- _SUPPLIED DATA_:
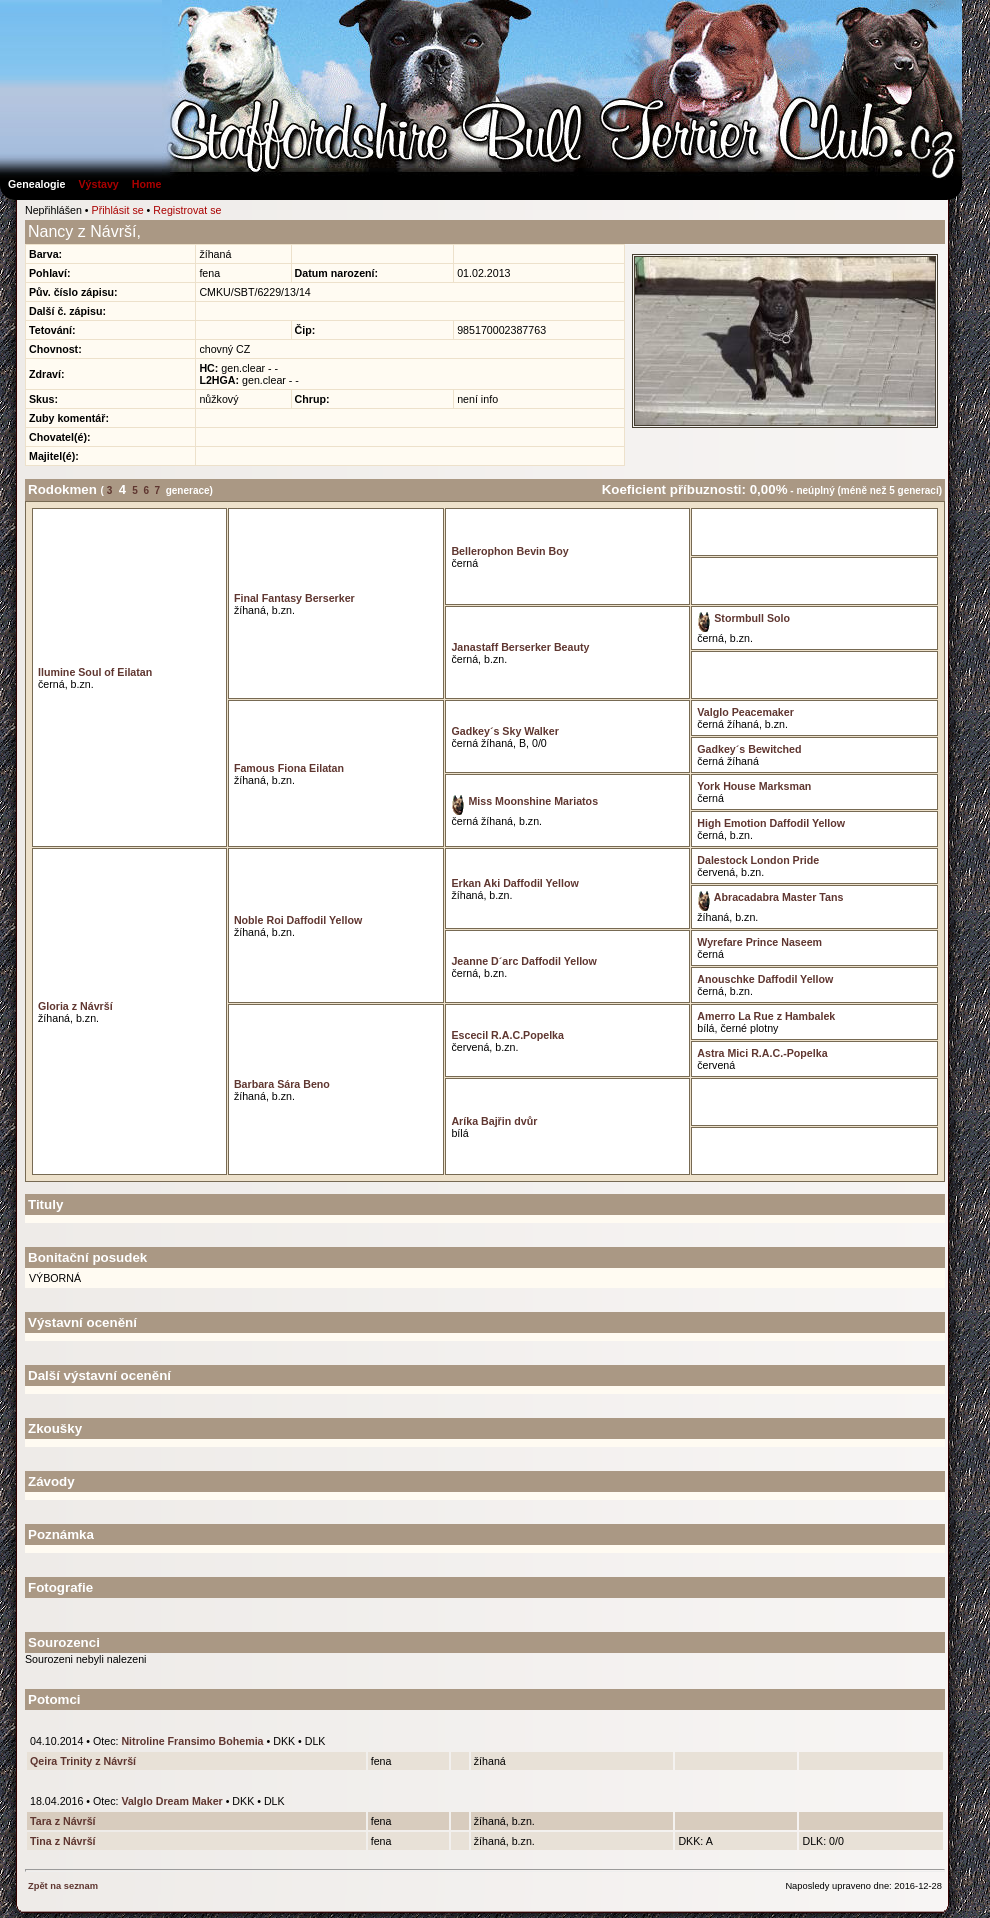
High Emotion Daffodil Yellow (771, 823)
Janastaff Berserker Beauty (520, 647)
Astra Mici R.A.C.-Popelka (762, 1053)
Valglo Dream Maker (171, 1801)
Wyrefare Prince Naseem (759, 942)
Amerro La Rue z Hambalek (766, 1016)
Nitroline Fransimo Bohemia (192, 1741)
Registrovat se (187, 210)
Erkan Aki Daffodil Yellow (514, 883)
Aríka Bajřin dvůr (494, 1121)
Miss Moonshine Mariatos (524, 801)
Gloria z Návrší (75, 1006)
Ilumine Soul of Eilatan (95, 672)
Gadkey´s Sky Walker (504, 731)
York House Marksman (754, 786)
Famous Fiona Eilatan (289, 768)
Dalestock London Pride (758, 860)
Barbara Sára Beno (282, 1084)
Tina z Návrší (63, 1841)
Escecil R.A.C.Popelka (507, 1035)
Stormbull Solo (743, 618)
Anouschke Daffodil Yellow (765, 979)
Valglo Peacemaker (745, 712)
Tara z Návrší (63, 1821)
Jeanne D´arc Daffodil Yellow (523, 961)
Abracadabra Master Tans (770, 897)
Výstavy (98, 184)
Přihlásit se (118, 210)
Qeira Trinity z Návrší (83, 1761)
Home (147, 184)
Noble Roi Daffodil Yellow (298, 920)
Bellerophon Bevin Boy (509, 551)
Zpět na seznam (63, 1886)
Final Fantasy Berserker (294, 598)
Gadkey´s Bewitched (749, 749)
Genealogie (36, 184)
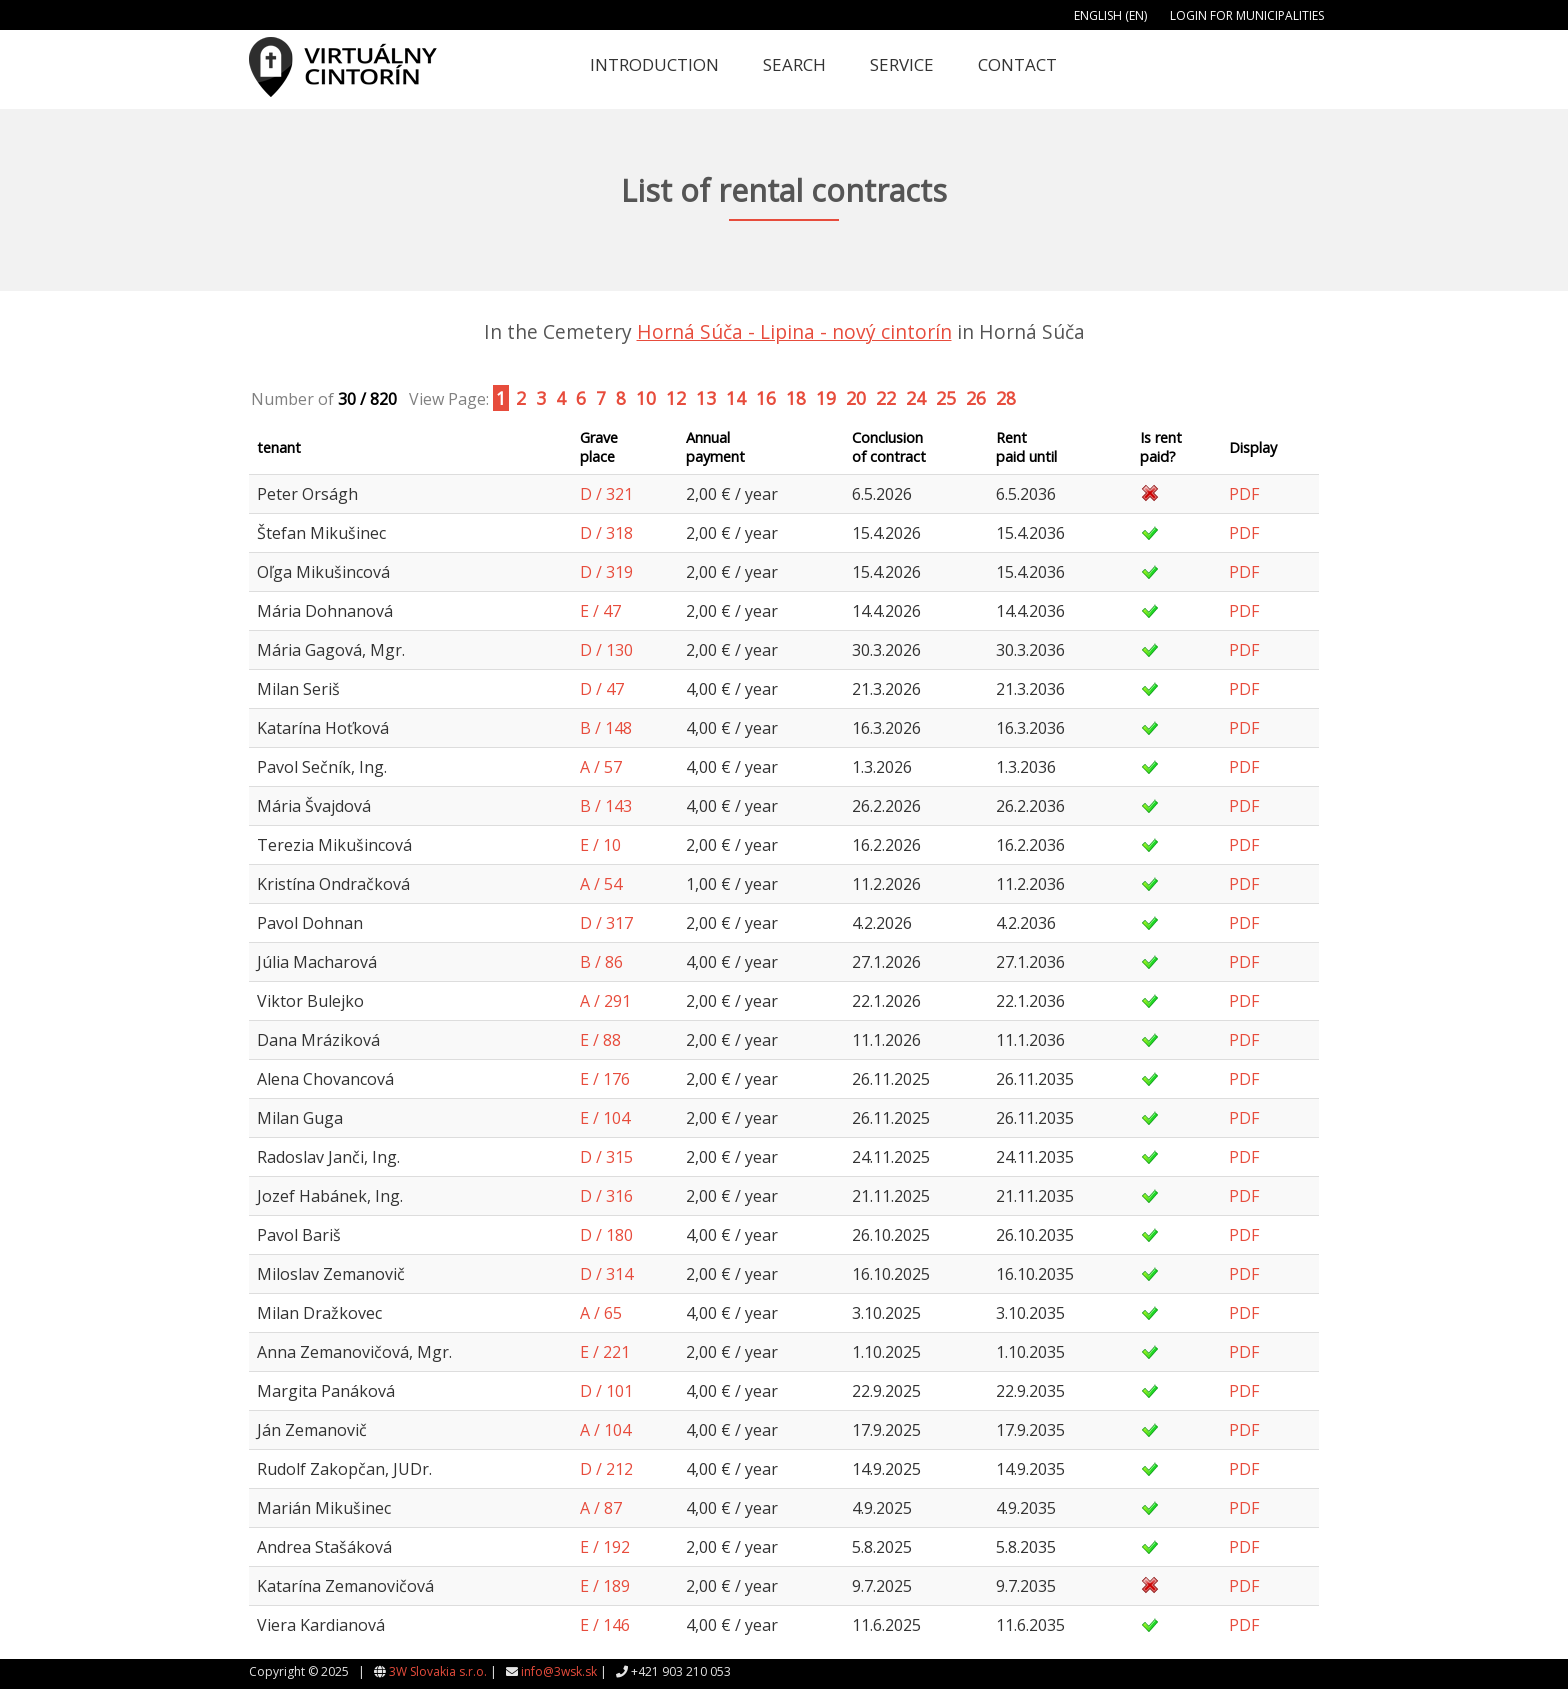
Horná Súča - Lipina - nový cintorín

- _DIRECTIVE_: Copy the items word for word, starting with the line that contains "Bellerophon Bevin Boy (509, 551)" and going through the last line of the items. Leave out the pictures.

- _THE RESULT_:
Bellerophon Bevin Boy (509, 551)
Zpět na seznam (63, 1886)
Final Fantasy Berserker (294, 598)
Gadkey´s Bewitched (749, 749)
Genealogie (36, 184)
Horná Súča - Lipina - nový cintorín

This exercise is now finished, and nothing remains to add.